Gilets pare-balles et mitraillettes
Sûrement le souvenir de ce triste 8 novembre 1994, «quand je suis devenu un grand terroriste du jour au lendemain.» Flash-back. Il est 6 h et il fait encore nuit noire à Clichy quand des policiers en gilet pare-balles et mitraillettes au poing défoncent la porte de Mohammed Khaldi, 32 ans. Sans explications, ils le plaquent au sol et «cassent tout en fouillant le petit appartement comme s’il s’agissait de celui d’Al Capone». A la même époque, ailleurs en France, plusieurs dizaines d’autres subissent les mêmes «rafles». Tous sont soupçonnés d’être impliqués dans l’affaire Chalabi.
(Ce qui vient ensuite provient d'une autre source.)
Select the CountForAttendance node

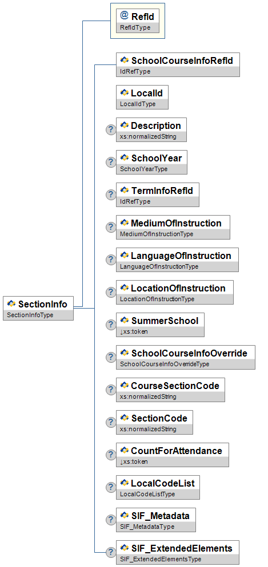point(173,455)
La plupart y sont étrangers.
Fraîchement débarqué de son Algérie natale pour fuir les violences du Front islamique du salut, Mohammed Khaldi est à l’époque réceptionniste dans un deux-étoiles au boulevard de la Chapelle. C’est là qu’il a «touché» les mauvaises mains. Après 72 heures de garde à vue, le Kabyle est présenté à Jean-Louis Bruguière qui lui signifie ses 13 chefs d’inculpation. «Association de malfaiteurs en relation avec une entreprise terroriste» est le principal. Le célèbre juge lui dessine aussi un organigramme de «l’entreprise» à laquelle il est censé appartenir et indique: «Vous êtes là.» Mohammed Khaldi risque d’en prendre pour quinze ans.
Après huit mois passés derrière les barreaux, il finira pourtant par être relâché. «Sous contrôle judiciaire.» Un cousin à qui il demande de l’aide l’ignore. Ses amis ferment les yeux. Son ancien employeur ne veut plus de lui. La suspicion plane. «Toute la vie que j’avais construite en France était comme effacée. C’est une honte d’être soupçonné de vouloir tuer des innocents!» Arrive ensuite un avis d’expulsion pour l’Algérie. «Je ne pouvais pas rentrer au pays avec un tel fardeau. J’étais seul face à moi-même dans la tourmente. Comme Adlène H. doit l’être aujourd’hui.» Des idées de suicide traversent alors l’esprit du musulman pratiquant qui décide finalement de faire face.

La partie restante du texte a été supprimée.